Stars began to make their appearance in the blackness, pinpoints of dim wavering light shining through the clear Canadian night. As the darkness increased, the stars offered us their show, thousands upon thousands of them, like a parade of tiny torches in the crystalline night sky. We joined our crafts together as one. Maps were broken out and under the flickering light of matches we tried to consult them. Rising and falling, the waves make it hard for us to find a heading. We continue paddling.

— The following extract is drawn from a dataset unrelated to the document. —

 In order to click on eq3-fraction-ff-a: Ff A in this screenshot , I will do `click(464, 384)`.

My internal clock had been twisted and turned, my day was now night and my night was day. My body cried out for sleep and as my chin hit my chest I heard my name being called. I snapped upright and started to paddle only to find my paddle gone, my hands gripped nothing but empty air. I turned to the stern and my partner handed me my paddle and barked his command to stay awake. He was twenty years my senior and a seasoned outdoorsman. His order was not one to be ignored. There was nothing to do but dip the paddle, pull, muscles strained, sleep continued to taunt me. We made headway slowly. I splashed the cold salty water of the bay on my face, hoping to keep me awake. I reached into the dry bag and pulled out the map and compass and laid them on my knees. Searching for my matches I suddenly realized that I could see my hand, my fingernails. I looked to my left, then my right. Puzzled I looked up. A shimmering veil of light was above me, a bluish hue wavering back and forth resembling Christmas ribbon candy in the black overhead.

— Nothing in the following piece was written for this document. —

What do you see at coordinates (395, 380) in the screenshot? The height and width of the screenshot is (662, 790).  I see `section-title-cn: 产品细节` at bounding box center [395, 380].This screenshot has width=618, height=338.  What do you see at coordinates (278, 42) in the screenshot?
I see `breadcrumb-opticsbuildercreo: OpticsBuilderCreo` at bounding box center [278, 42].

It started on the eastern edge of the sky and extended until it met the western horizon. Before my eyes another one began to race across the sky, quickly making its way through the blackness, following its companion in blue, only this one was red. The next to follow was yellow and the last to streak out was green. They all joined us on the bay, the Aurora Borealis, the Northern Lights, offering us their light.

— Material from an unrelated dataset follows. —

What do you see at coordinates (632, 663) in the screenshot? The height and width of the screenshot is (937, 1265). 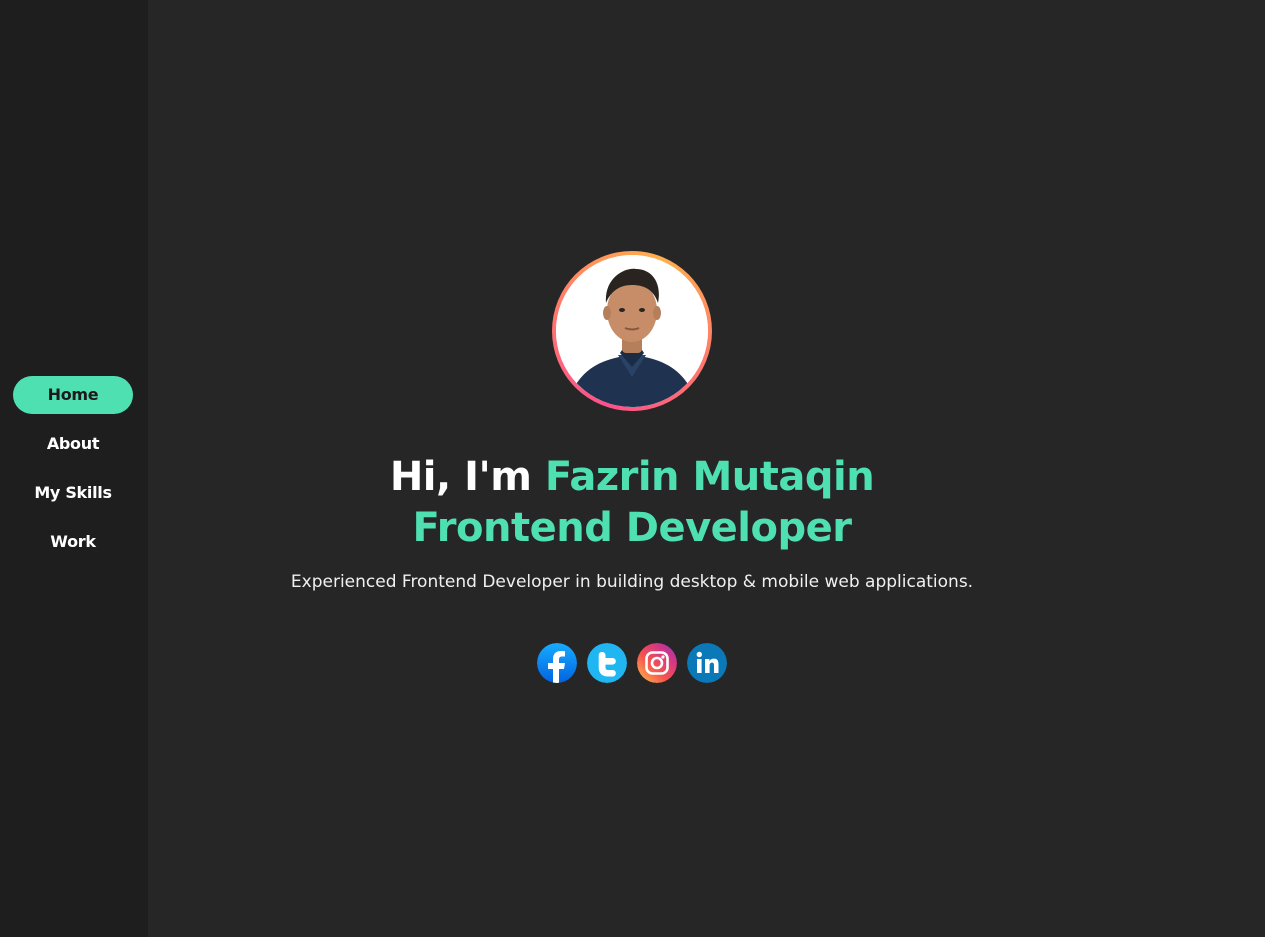 I see `social-links` at bounding box center [632, 663].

Under their glow we consulted our maps and turned our canoes to our heading, but instead of paddling we sat and stared upward at the spectacle above us. Each band was solid at the top of its arc across the sky, the colors fading as they reached down to the waters we sat on. They had life in them, moving and fading in and out, pulsing not unlike a heartbeat, the heartbeat of our earth I thought. Time seemed to lose meaning to me as we sat and watched this resplendent display of nature. Fatigue left me as if I drew new energy from this cosmic wonder. I realized the hardship of the pasty twenty odd days seemed trivial. Above was one of our earth's most magnificent demonstrations. They stayed with us, for what seemed like hours lighting our way as we drifted down the bay. Slowly, they began to fade off, the bottoms of their shimmering and pulsating curtains dissipated leaving only the band of their crowns to glow in the sky and then even they began to fade. Finally, they where gone.
I was saddened, yet exhilarated. I wanted to see more of my night companions. I grew in the warmth of their fragile glow, knowing that all of the burdens of this adventure had reached a climax with their appearance. I put the bitter feelings behind me. I knew I had witnessed a pageant of beauty that few others had seen, worth every dip of the paddle, every hardship, every cold, shivering moment in this unforgiving land. There is a price to pay for rewards and this reward was worth it, for I felt contentment flush through me, my soul feeling complete and intact.
The darkness overtook us as the Northern Lights left us to continue their journey across the vast emptiness of the heavens. We sat in our canoes, bobbing in the waves, speechless. There was nothing to say. Close enough to see each others faces in the night, we picked up our paddles, and with new determination began our journey south to trips end.